Conservation Economics

The Conservation Finance program at Highstead aims to grow the pool of available funding for land conservation by attaining support from non-traditional conservation partners. The team uses research and real-world experience to communicate the economic value of land conservation and refute claims of negative impacts, to facilitate new funding streams for land conservation.

Several projects are underway to further this work, including Issue Briefs, which provide an in-depth look at the economic benefits of land conservation in New England.  
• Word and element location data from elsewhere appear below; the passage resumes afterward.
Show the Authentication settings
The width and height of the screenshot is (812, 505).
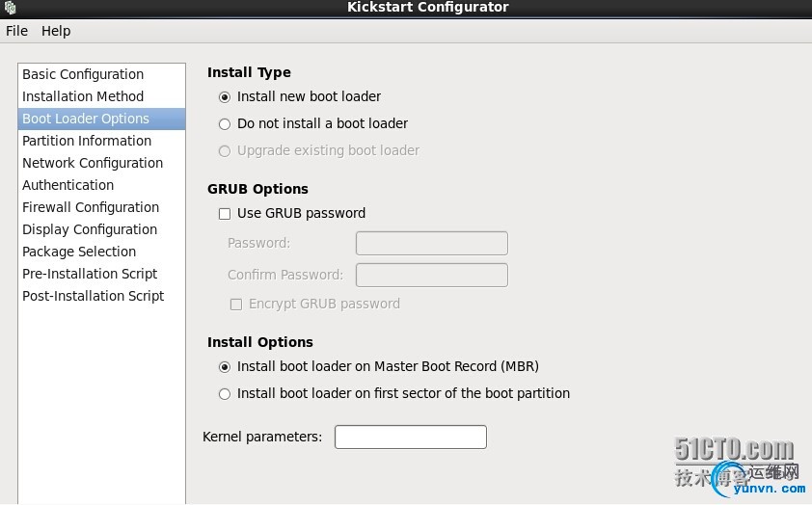pyautogui.click(x=68, y=185)
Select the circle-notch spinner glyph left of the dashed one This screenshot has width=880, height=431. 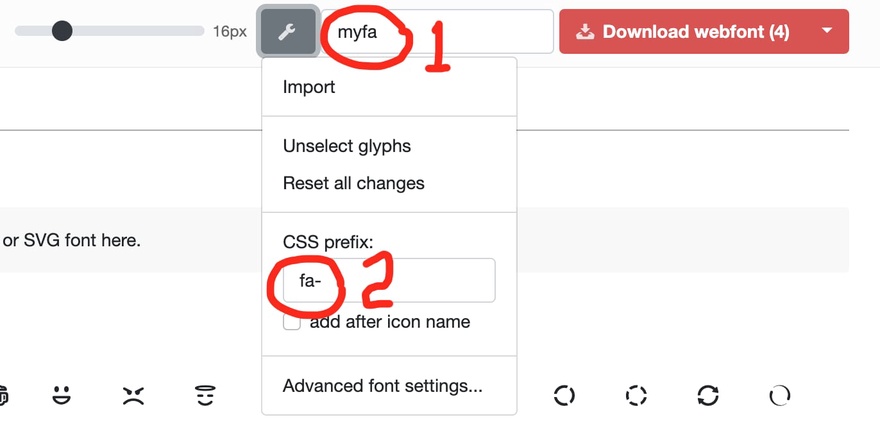pyautogui.click(x=564, y=395)
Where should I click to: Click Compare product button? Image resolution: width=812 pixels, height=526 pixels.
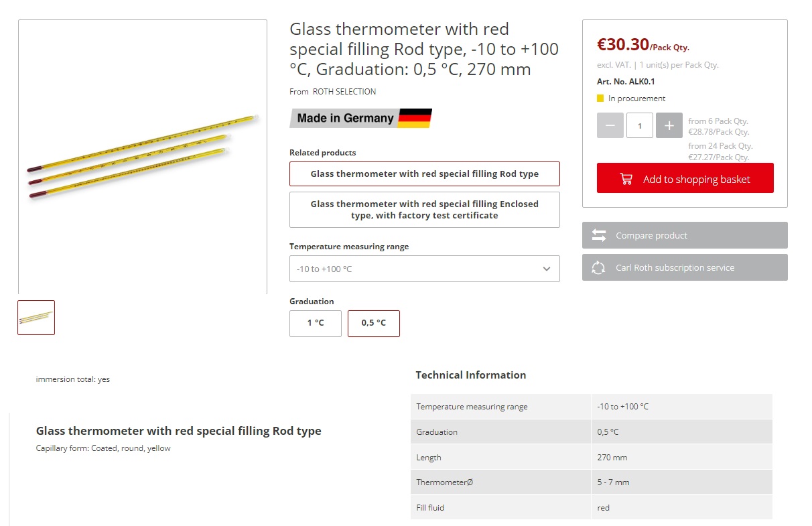tap(684, 235)
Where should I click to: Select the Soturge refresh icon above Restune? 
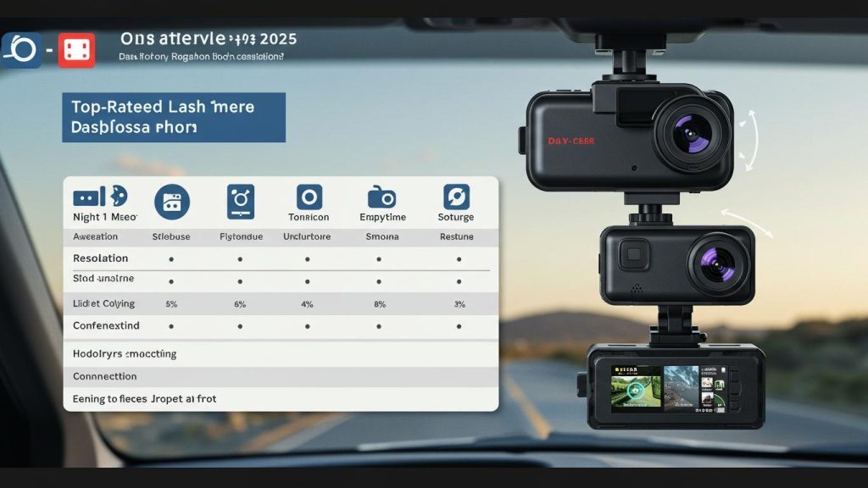pyautogui.click(x=456, y=198)
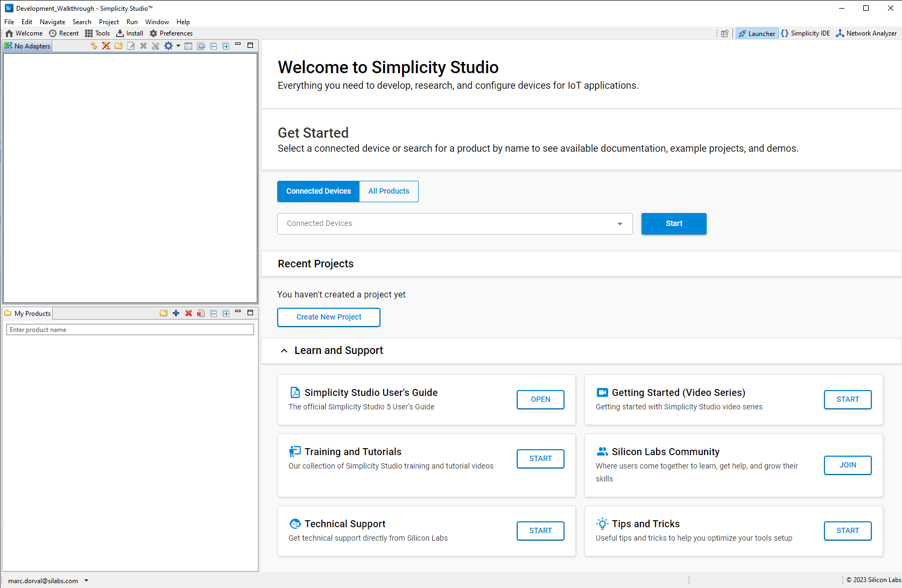
Task: Click the refresh adapters icon
Action: 94,46
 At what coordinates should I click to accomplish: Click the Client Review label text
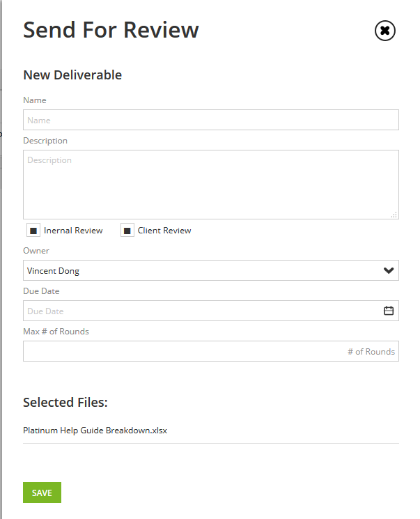pyautogui.click(x=164, y=231)
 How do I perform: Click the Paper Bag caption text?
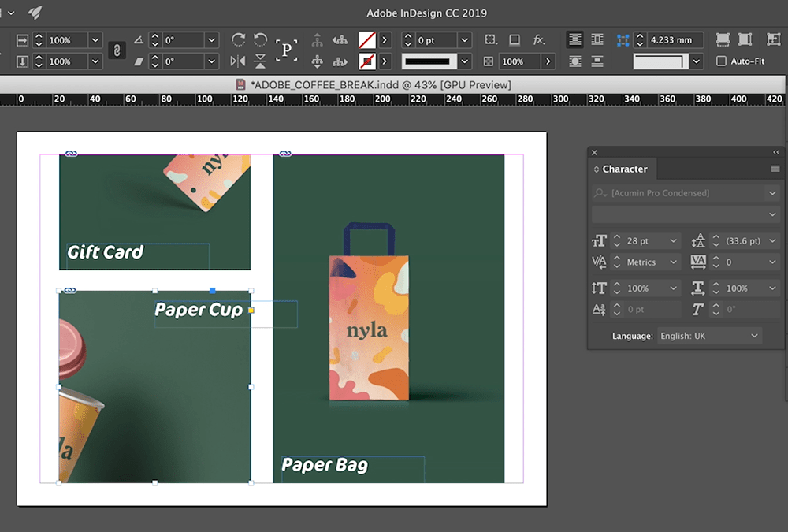pos(325,465)
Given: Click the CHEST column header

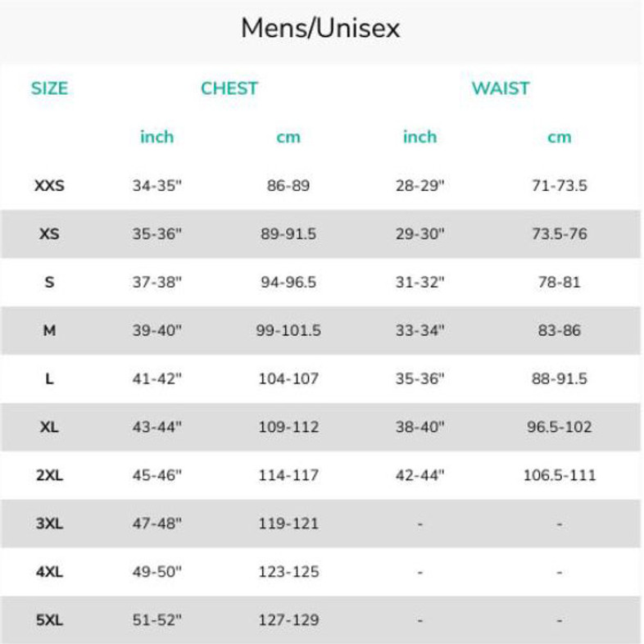Looking at the screenshot, I should pyautogui.click(x=229, y=88).
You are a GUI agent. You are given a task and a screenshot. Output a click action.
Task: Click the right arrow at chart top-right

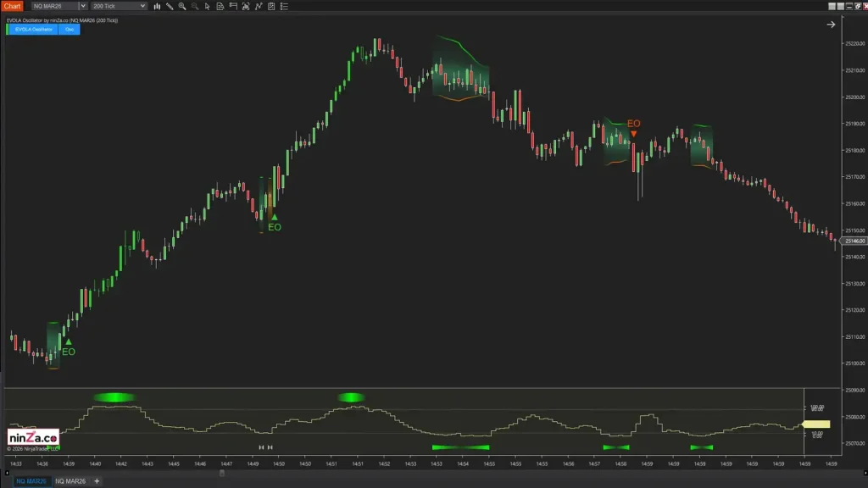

To further convey the message of this research, Highstead has developed case studies focused on telling the real-life stories of land conservation and economic development. These first-hand accounts of the impact land protection projects have had on local communities provide relatable examples, full of information and anecdotes, to assist our partners in communicating and engaging with decision-makers and the general public to promote further support for land conservation. Highstead plans to expand this series of case studies to cover all six New England states and its many landscapes both rural and urban.

Issue Briefs

Conservation for Communities: A Fiscal Case for Municipal Investment in Conservation — Communities benefit economically from public and private conservation efforts, bolstering community vitality and supporting local economies. Protecting New England’s Forests — Forests provide myriad benefits to people and wildlife and investing in forest conservation protects our water and air quality, leads to healthier lifestyles, and supports a more resilient landscape in the face of climate challenges.
Landscapes That Work — Forestry and agriculture contribute more than $50 billion to the New England economy; prioritizing conservation of forests and farmland means an investment in the future of natural resource-based communities. Think Outside! New England’s Outdoor Recreation - Investments in land conservation mean investments in outdoor tourism and recreation-related business, while protecting the natural assets that sustain our communities.
NRCS Brief - The Role of NRCS Funding in Forwarding New England’s Conservation Vision: How the RCPP and CIG programs are advancing Wildlands and Woodlands.    

Community Conservation Economics Case Studies


 

Overview — Three case studies demonstrate how conserved land can save jobs, draw new visitors and residents, and bring communities together. This growing series provides on-the-ground stories of the ripple effect that community conservation can have on local economies across New England.

Grand Lake Stream, ME — When public access to local private lands was threatened in Grand Lake Stream, ME, a community forest was created, resulting in the protection of 600-900 jobs in the paper industry, increased wood fiber supplies, and guaranteed access for recreation guides, summer camps, and the lodging industry.  

 

Bethel, ME - Following economic shifts in the 1980s, the town of Bethel, ME focused its conservation efforts on protecting land that connects to a larger ribbon of conserved forestland, attracting the attention of new residents and visitors, as well as the 500,000 people that flock to nearby Sunday River ski resort annually.


 

Stamford, CT - During a building boom in the 1990s, Mill River Park was created in Downtown Stamford, CT, attracting an economic revitalization of new businesses, and providing green space, healthy recreation opportunities, and diverse programming for residents of all backgrounds.